In Cameron and Hodgson, England's current leaders are in many ways peas in a pod: both are uninspiring but broadly uncontroversial, their public having become resigned to accept a state of no-frills mediocrity as long as it means avoiding the full-blown catastrophes of prior regimes. Factor in Steve McClaren, Fabio Capello and Gordon Brown and it's obvious that both anointments owed much to the charisma-vacuums that came before them, as well as a paucity of alternatives. Both men specialise in platitudes and populism, but hint at a steely drive to serve their own interests. And ultimately, the trait likely to cost both men their job is the same one that got them there: they're boring. If Blair and Venables got hopes crackling by eying the fast lane, Cameron and Hodgson make sure never to deviate from the middle of the road. Both could be deposed by more media-savvy pretenders before the year is out.

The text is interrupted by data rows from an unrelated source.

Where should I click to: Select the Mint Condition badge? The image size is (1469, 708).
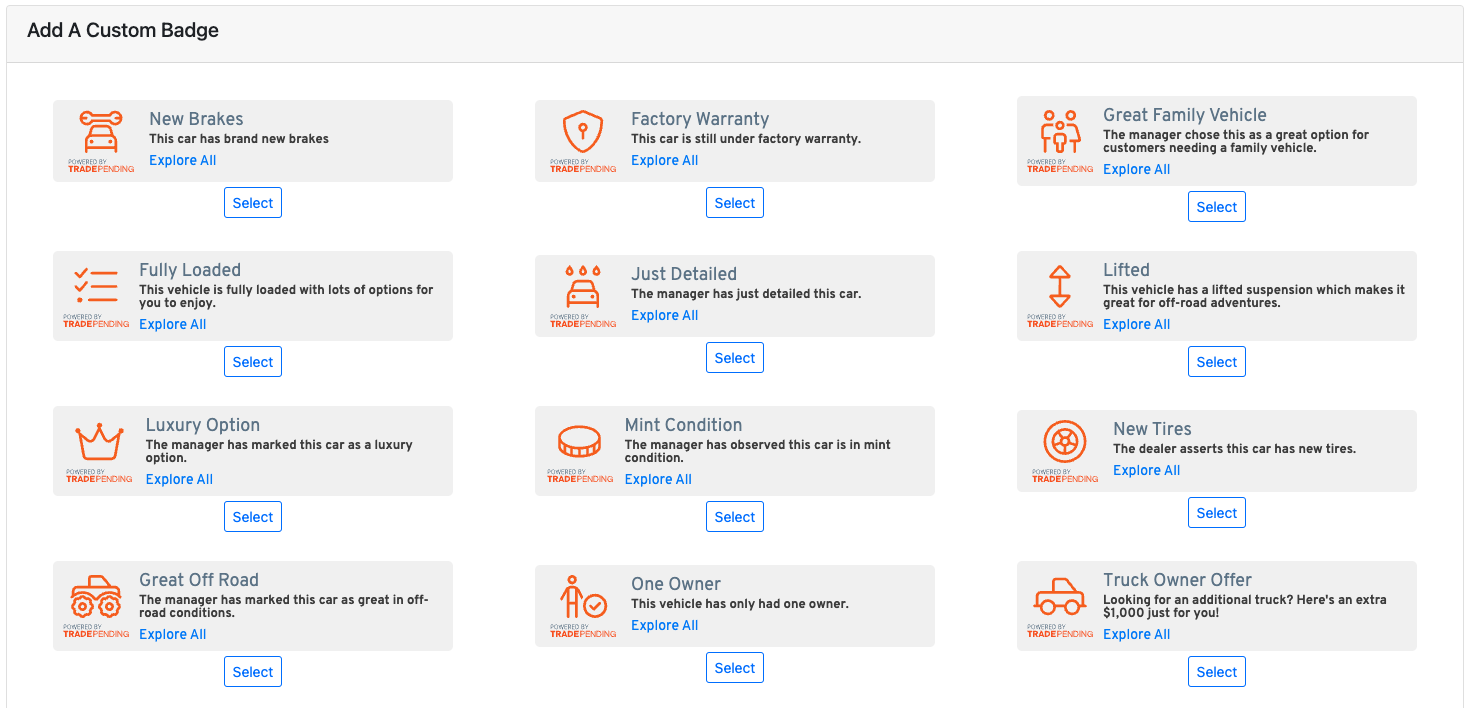tap(734, 516)
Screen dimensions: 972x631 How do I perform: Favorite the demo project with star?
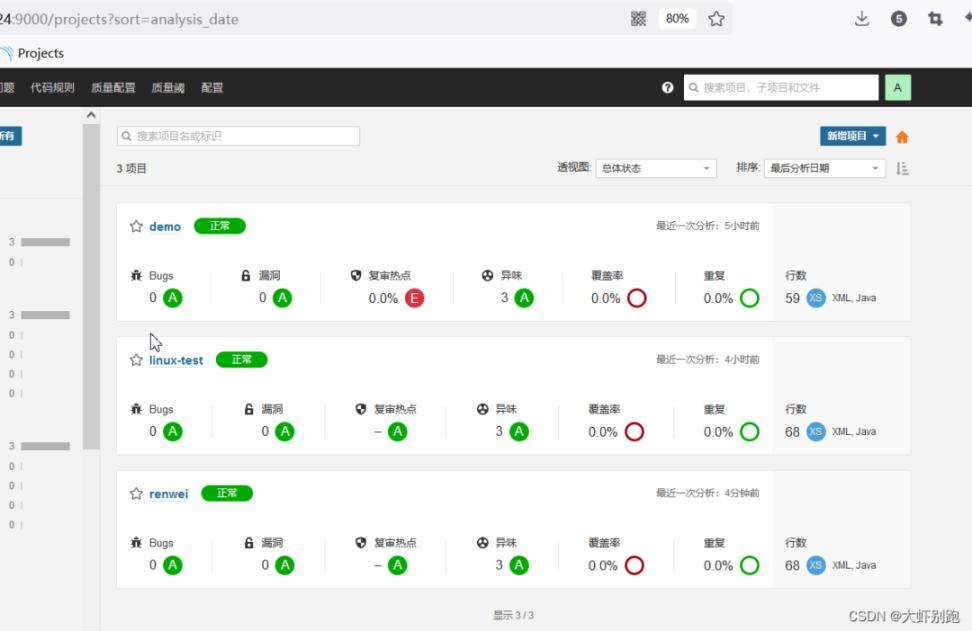[136, 226]
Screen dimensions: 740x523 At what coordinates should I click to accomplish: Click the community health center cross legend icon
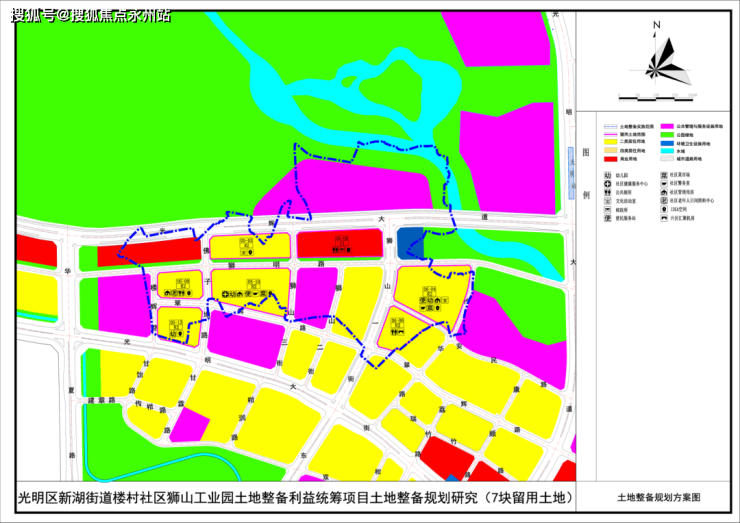point(607,184)
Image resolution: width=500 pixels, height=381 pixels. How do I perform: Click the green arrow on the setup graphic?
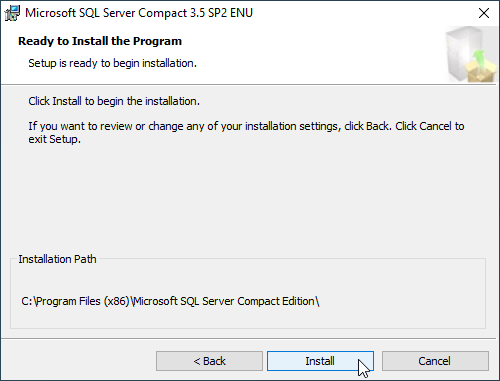click(x=480, y=59)
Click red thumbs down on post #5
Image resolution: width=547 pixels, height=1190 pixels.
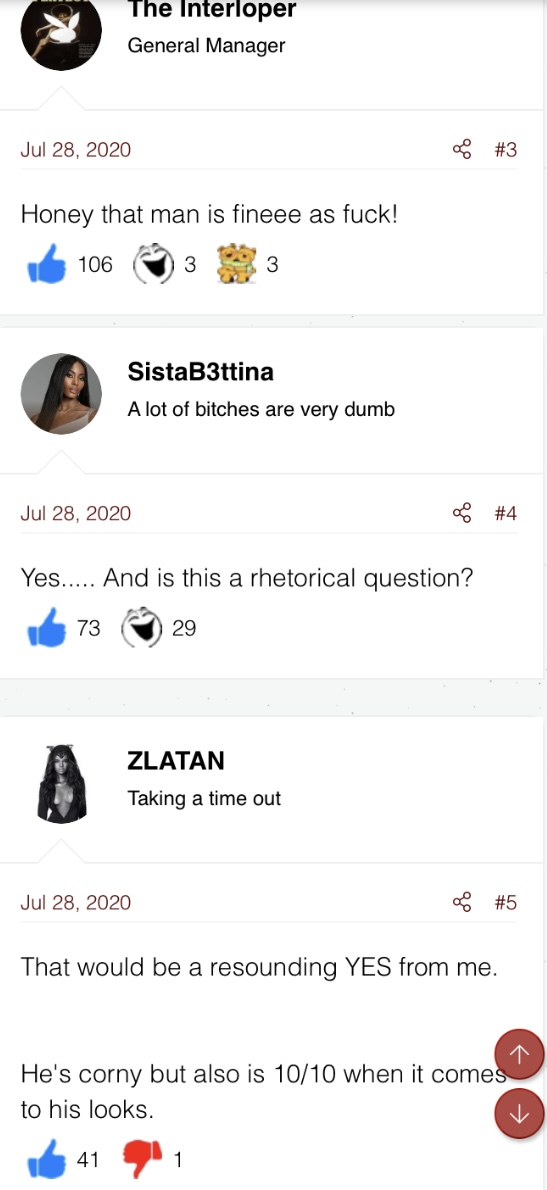tap(143, 1159)
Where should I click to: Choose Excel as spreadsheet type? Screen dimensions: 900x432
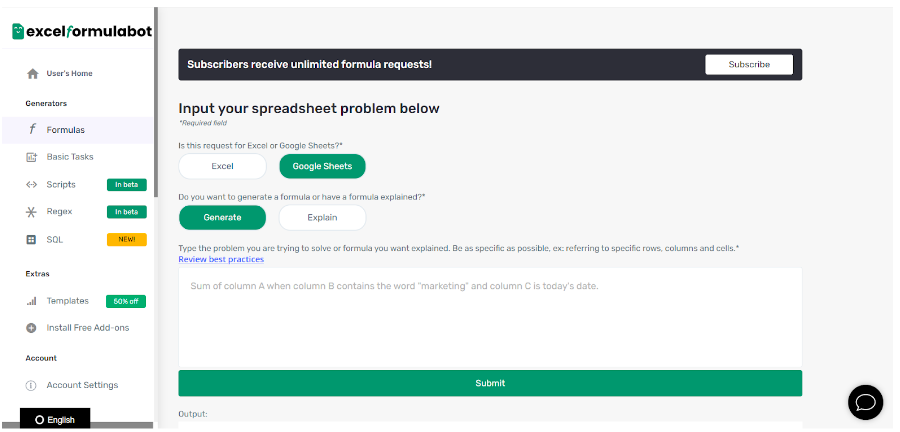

Both will be desperate to remain in Europe in June (the EU referendum comes on the day Euro 2016's group stages make way for the knockout phase) but in fact this summer could mark the point at which the parallel paths of football and politics diverge. They've perhaps begun to do so already: only eight weeks separated the election of idealists' icon Jeremy Corbyn as Labour leader and Leicester City's first taste of the top of the table. But while the former has spent the subsequent months being wearily chewed on by the media and declared unelectable across the punditocracy, Leicester's exuberant jaunt to the title has provided a story of genuine little-guy triumph unprecedented in modern football, let alone today's Etonian-dominated politics.

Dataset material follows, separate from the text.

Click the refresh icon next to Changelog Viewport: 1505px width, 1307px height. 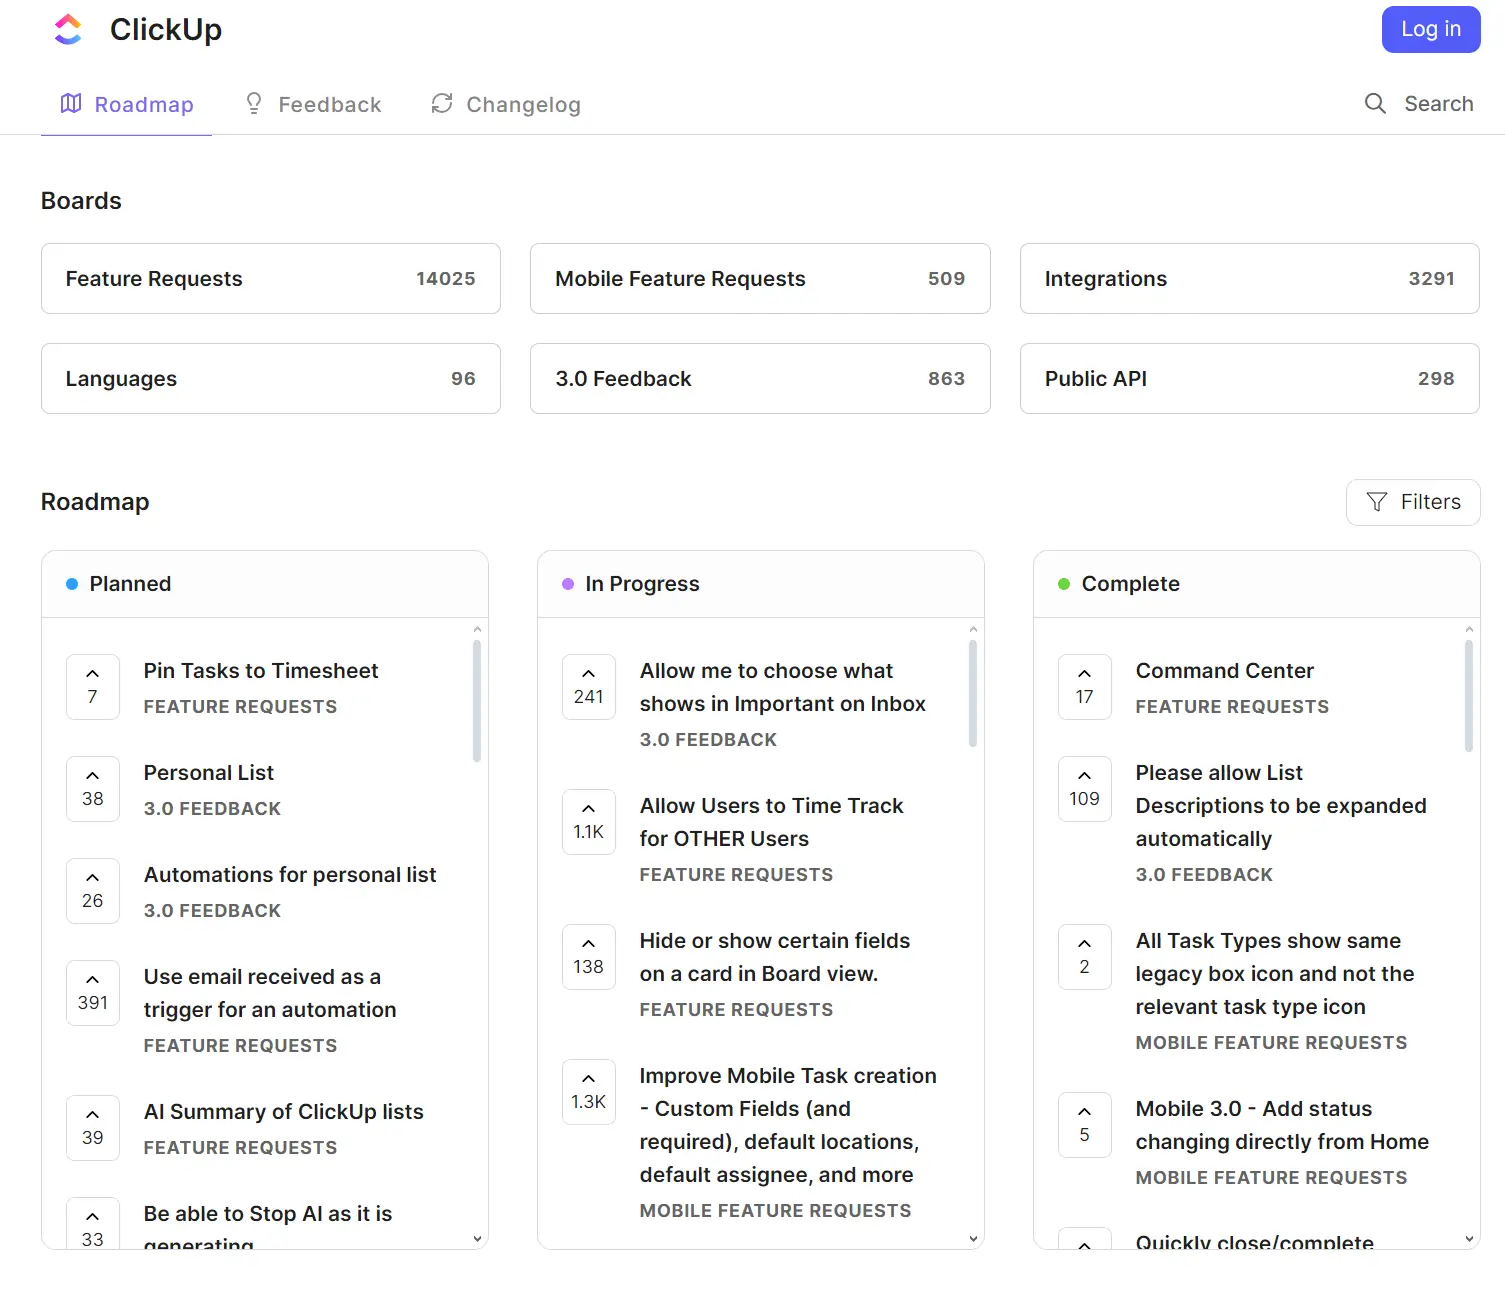[x=441, y=103]
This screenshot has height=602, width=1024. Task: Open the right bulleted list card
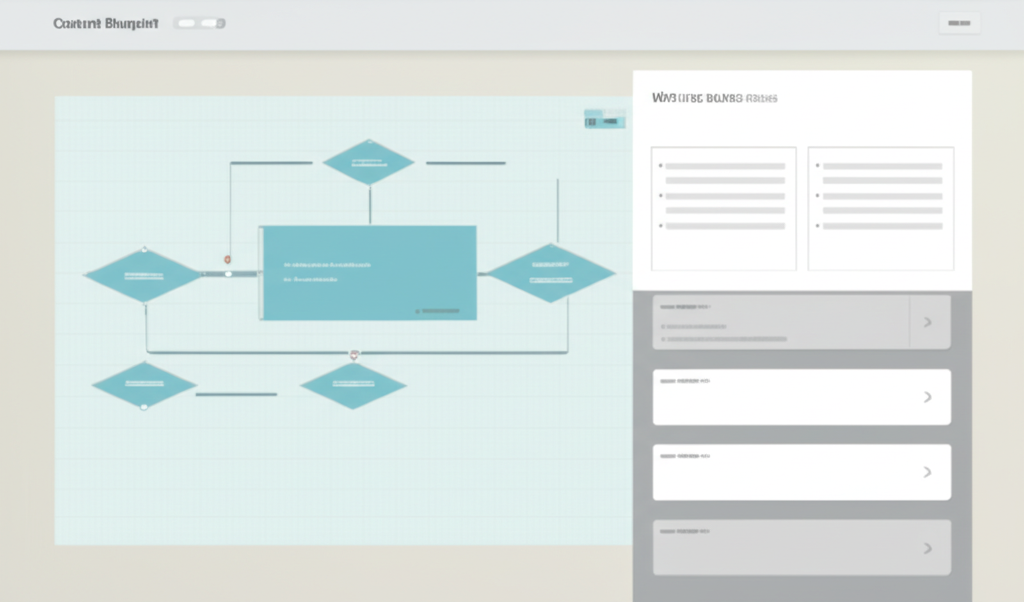click(x=880, y=208)
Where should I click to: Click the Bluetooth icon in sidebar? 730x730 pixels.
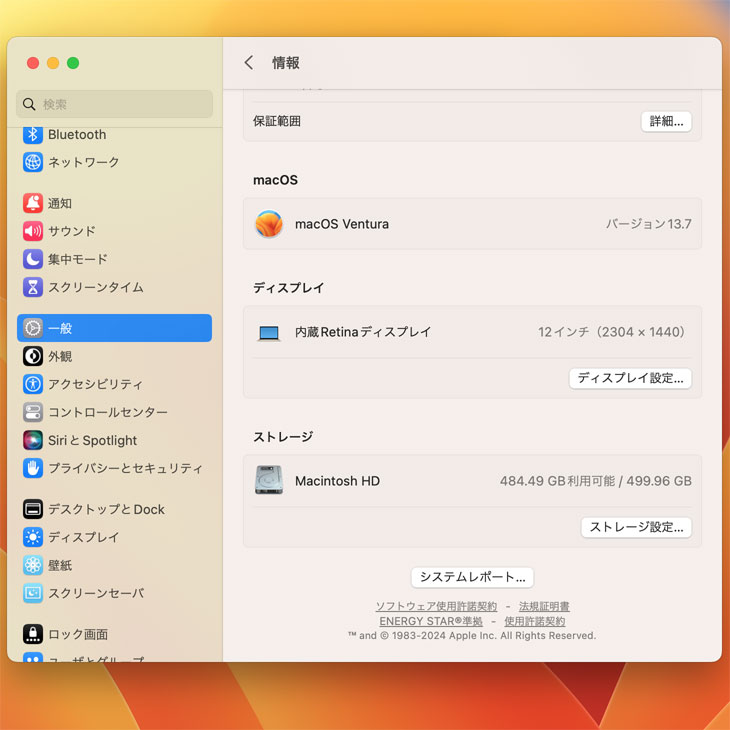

Indeed, this entire Premier League season has been defined by the violent upending of its previously unassailable power structure – not a shift that threatens the country at large anytime soon.

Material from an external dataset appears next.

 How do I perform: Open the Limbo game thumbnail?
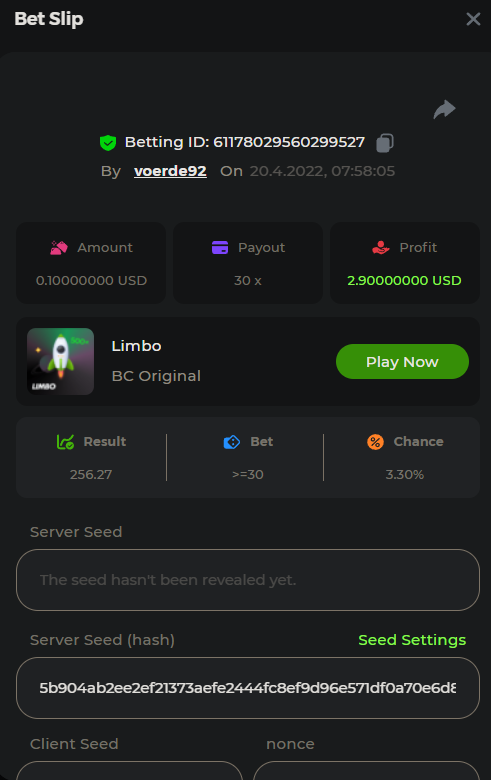tap(60, 361)

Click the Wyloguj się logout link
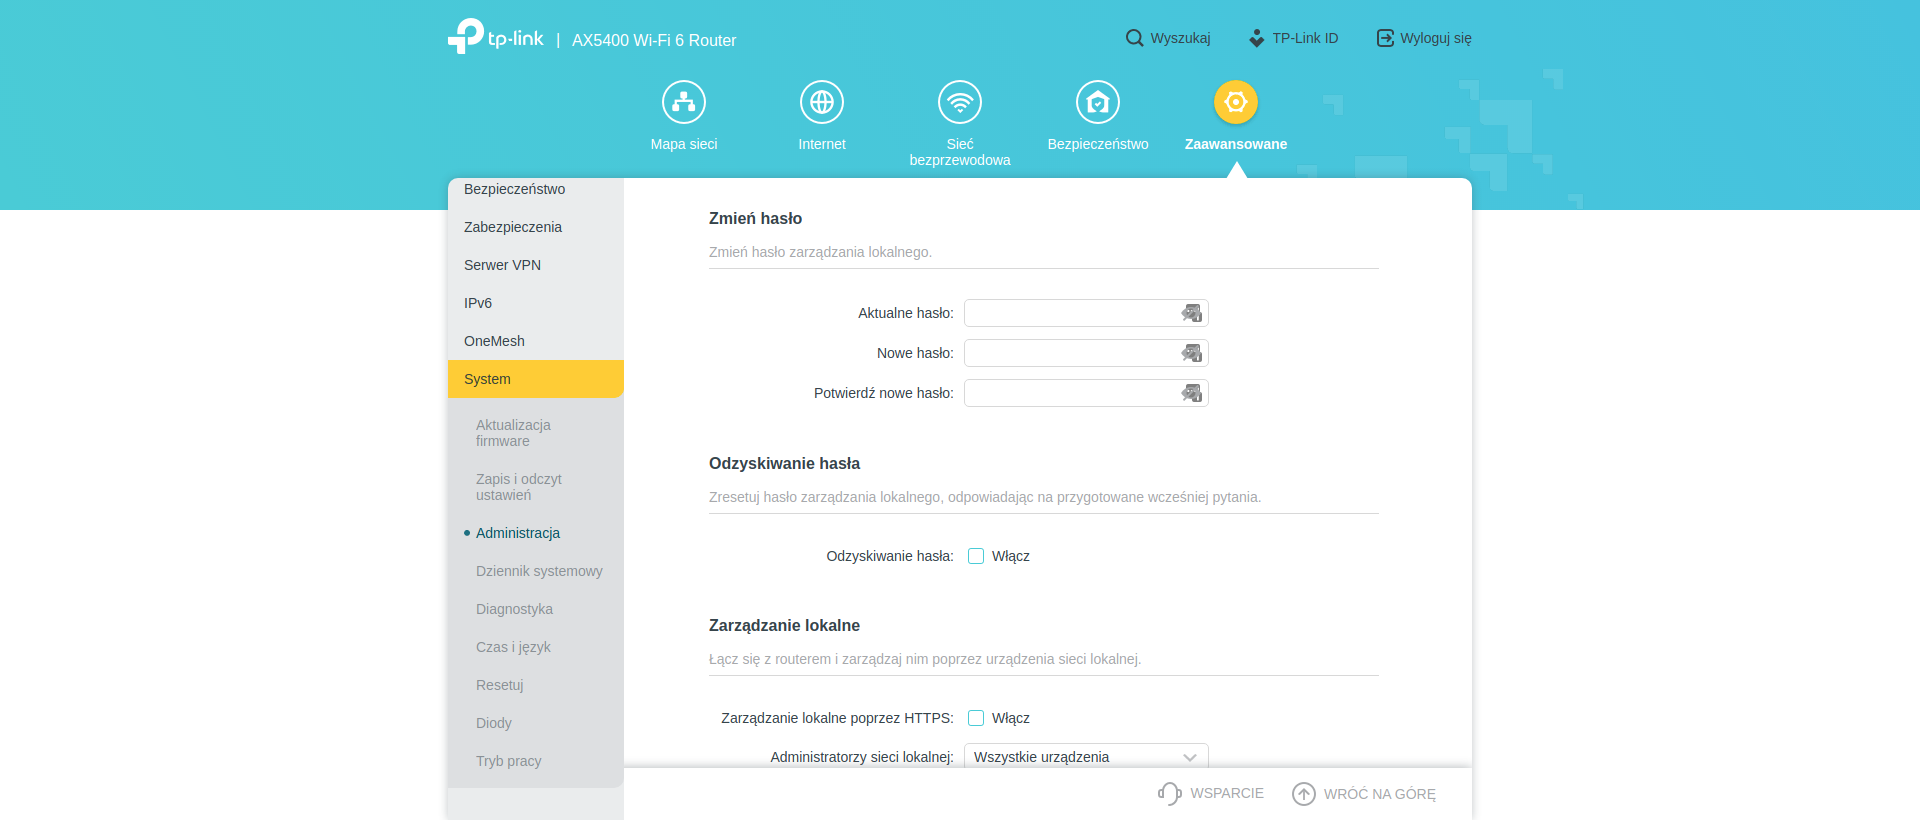pos(1424,38)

And while last year's election – in tune with the national team's set-up of the last decade – was largely discussed according to which personality the public disliked the least, the squad shaping up for this summer's Euros are the perfect antidote to their disenchanting, book-plugging predecessors. In Harry Kane, Dele Alli, Ross Barkley, and Marcus Rashford, England has a core of young, exciting players, whose global profiles sit healthily below the tasteless razzmatazz of the Golden Generation. Most crucially – as was the key trait of the Euro '96 crop – people like them. Rooney may still be there, and Hodgson at the helm, but for the most part this is a genuinely new England side, untainted by previous failures and whose defining trait is that same youthful dauntlessness of 20 years ago.
Unlike Gazza and co, though, this summer's team may well be the England side with the least claim of any to be reflecting the national zeitgeist through their football. Which, on the whole, may be no bad thing at all.